Later, I walked to the outer bunkers.
I left my coat behind. Wore plain clothes. No security detail. I needed to see for myself what they were talking about. I needed to feel it.
The difference was staggering. The air was tighter, more humid, the smell of unwashed bodies and campfire smoke clung to everything. Cots pressed edge to edge in long converted storage halls, divided only by hanging sheets and the occasional makeshift curtain. Children huddled around small battery-powered lanterns. People looked exhausted and restless. Some looked suspicious. Others grateful. I helped carry two buckets of water into the medical tent and stayed to sweep up shattered glass when a lantern slipped from a child’s hands. I offered to translate for an older woman who didn’t speak the guards’ language. I held a baby so a mother could use the bathroom.
An old man watched me from a plastic stool just outside the entrance. His hands trembled slightly where they rested on his knees. His eyes were clouded but focused. He didn’t blink as I approached.
“You look familiar,” he said.
I paused. “I’ve been on the news a lot lately.”

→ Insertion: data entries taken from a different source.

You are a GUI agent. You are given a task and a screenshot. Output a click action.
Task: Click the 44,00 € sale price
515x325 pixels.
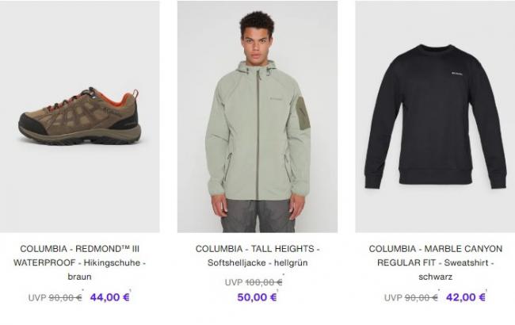(x=109, y=297)
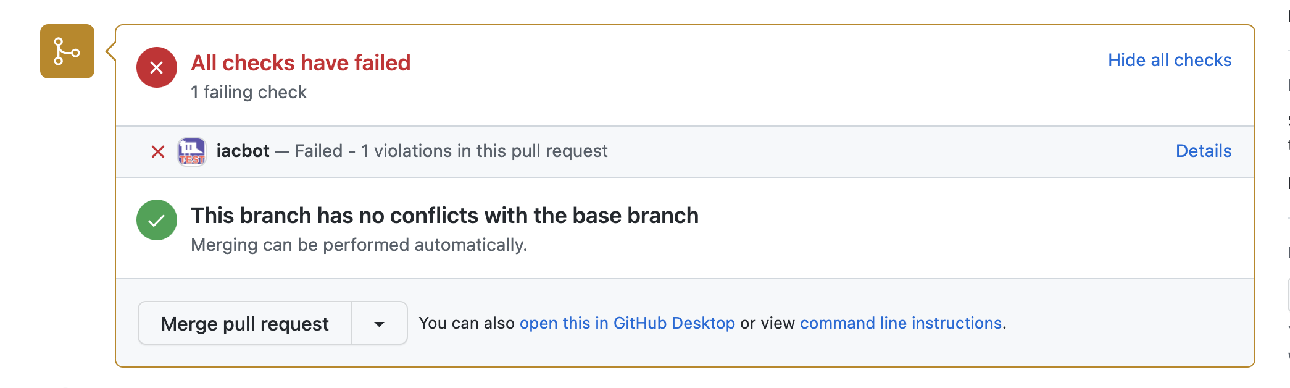
Task: Select the 'All checks have failed' heading
Action: pyautogui.click(x=301, y=62)
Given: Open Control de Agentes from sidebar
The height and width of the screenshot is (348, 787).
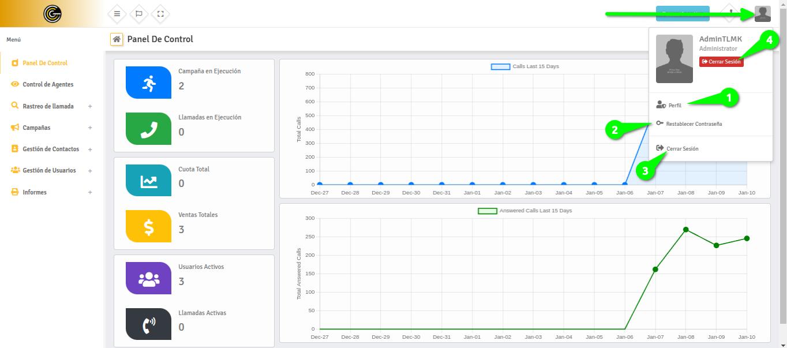Looking at the screenshot, I should (x=48, y=84).
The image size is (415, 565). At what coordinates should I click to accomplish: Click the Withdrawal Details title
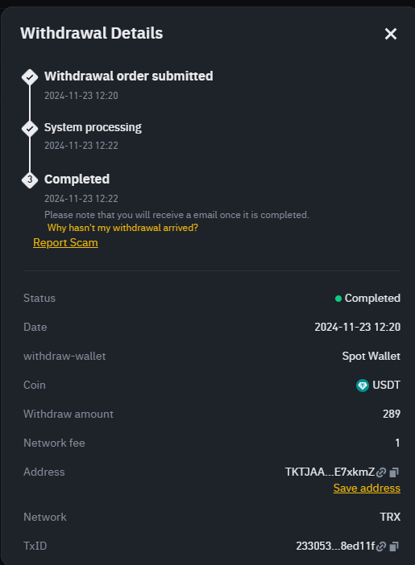[x=92, y=33]

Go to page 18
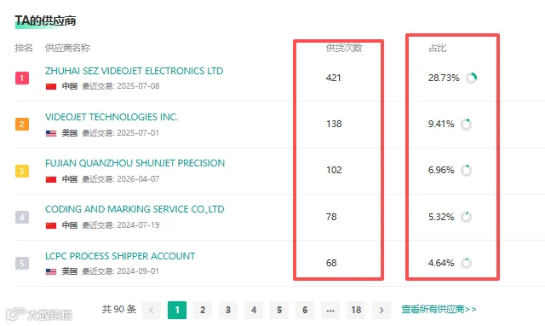356,310
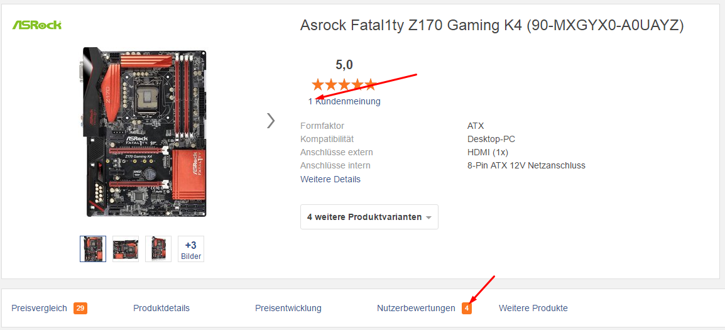Open the 1 Kundenmeinung link

(x=344, y=101)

“No,” he said. “Not like that. You’ve got the nose. And the eyes. You’re someone’s blood. I knew a girl once in the vampire wars who looked just like you. Same way she held her shoulders. Like she knew where the fight was, even when no one else did.”
I crouched beside him. “Do you remember her name?”

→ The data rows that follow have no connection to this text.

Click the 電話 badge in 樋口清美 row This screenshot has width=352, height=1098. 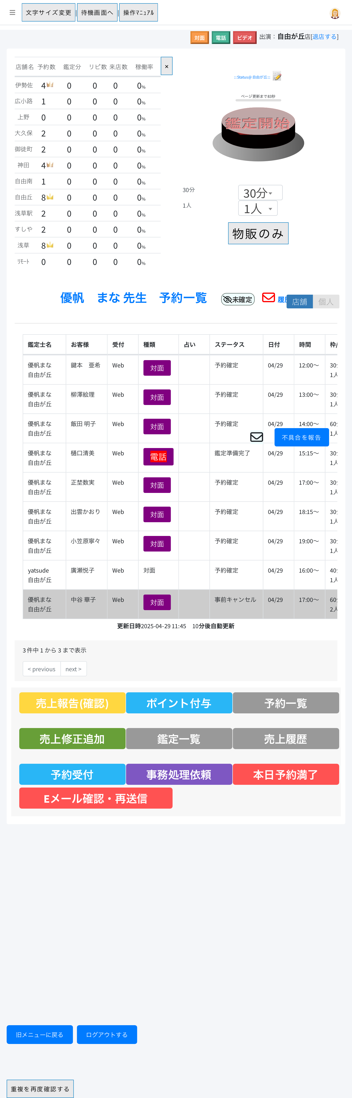click(x=158, y=457)
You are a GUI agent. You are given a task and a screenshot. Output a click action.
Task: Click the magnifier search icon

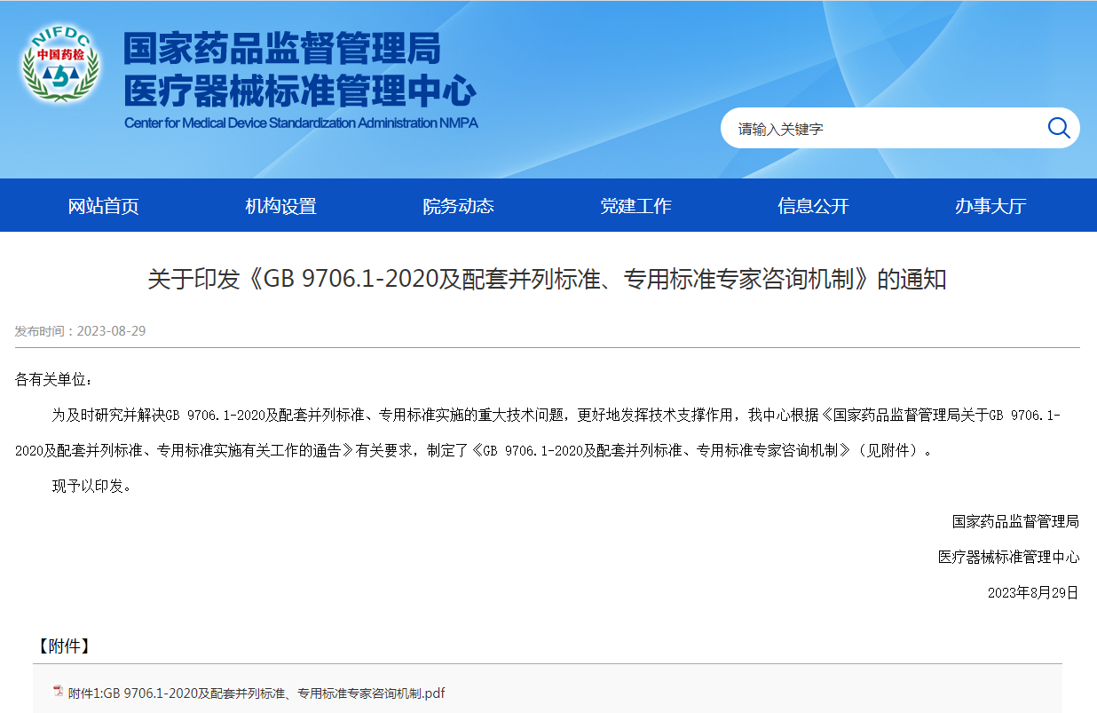click(x=1058, y=128)
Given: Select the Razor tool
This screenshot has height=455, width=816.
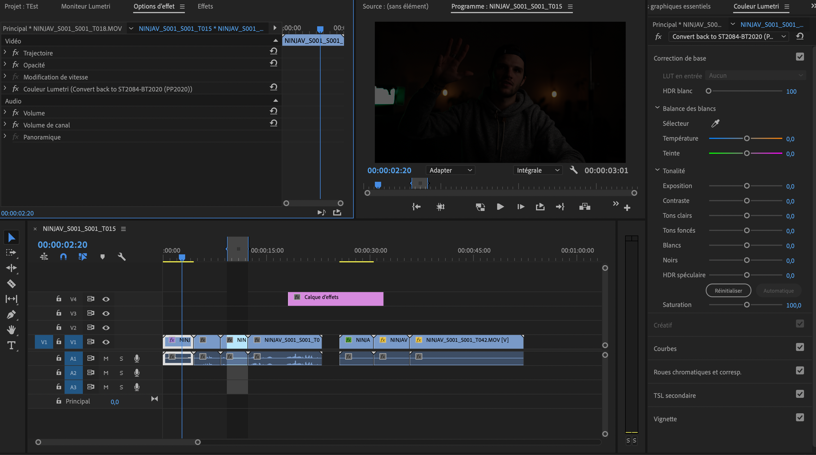Looking at the screenshot, I should 11,284.
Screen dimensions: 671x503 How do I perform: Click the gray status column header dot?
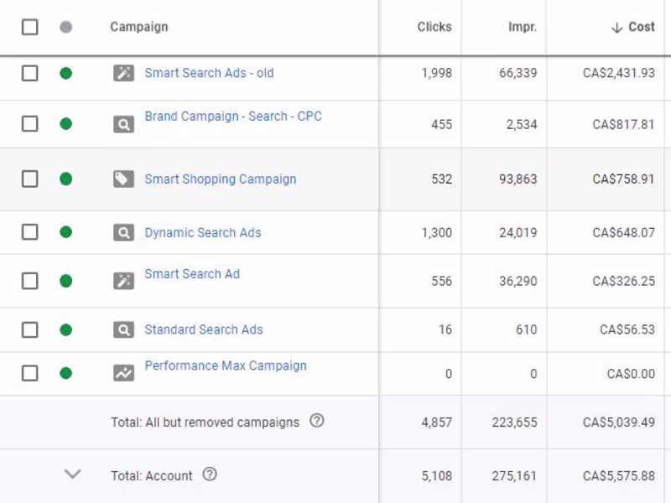point(65,27)
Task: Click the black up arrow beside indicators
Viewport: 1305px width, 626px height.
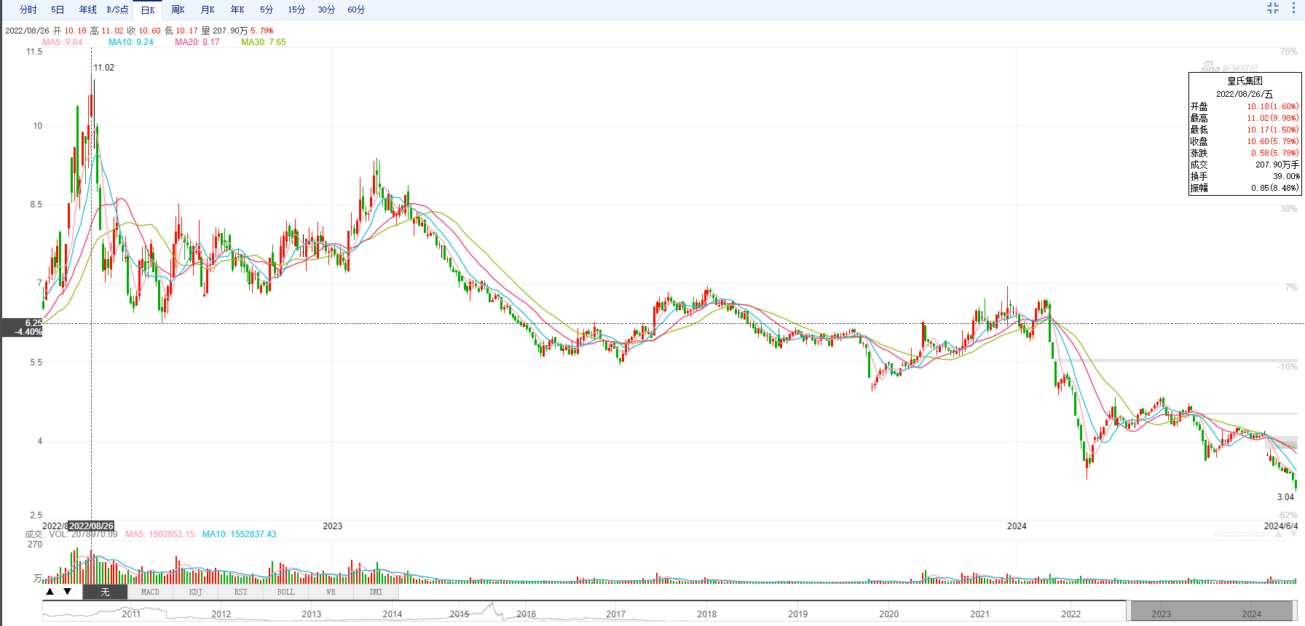Action: tap(50, 592)
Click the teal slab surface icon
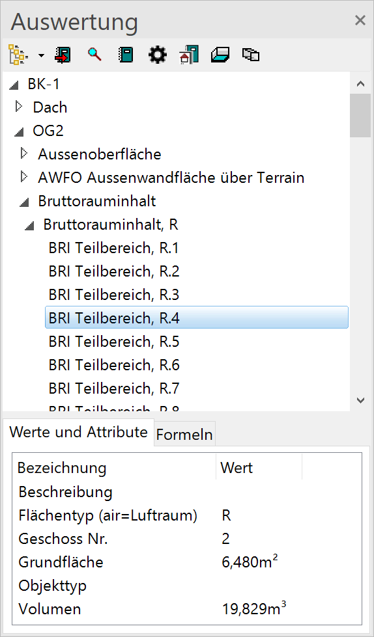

He shook his head slowly. “No. She died. I think. She went missing on a mission near the outer wall. But you... you look like you could be her daughter.”
I helped him back inside when the air got too cold for him to sit. Then I went back to the Haven in silence.
That night, I dreamed of a wolf.
I stood at the edge of a field, surrounded by fog. A shape moved in the distance. It padded closer, silent, massive, smoke-gray. I held my breath. It circled me once. Then stopped. Its eyes met mine.
Not gold.
Red.
A flash of teeth. A growl I felt in my own ribs.
I woke with a gasp, sweat chilling on my back. I stared at the ceiling and tried to slow my breathing, but the knot in my stomach refused to ease. I didn’t tell anyone.
Richard
I walked the halls of the Haven in silence. My halls. Or at least, they had been. Now they felt like something I was borrowing, a stage set for a role I wasn’t sure I could keep playing. I passed darkened conference rooms, empty mess halls, closed doors where families tried to sleep. I didn’t try to rest. My footsteps were even, steady, but every turn of a corner seemed to draw more tension into my spine.
I thought about Amelia. About the way she had stood in that council room, not just alone but unshaken. About the way she moved through chaos with a kind of quiet certainty I hadn’t had in weeks. She hadn’t just voted to relocate the Pack House, she had carried it in her hands when I couldn’t. And the kingdom saw it. And now they looked to her with a new kind of loyalty. A dangerous kind. The kind that could shift power without anyone meaning to.
I didn’t know when it had happened. When I had started trusting her instincts more than my own. When her voice had begun to sound like reason instead of risk.
But I did.
And that terrified me more than anything else I had faced in a long, long time.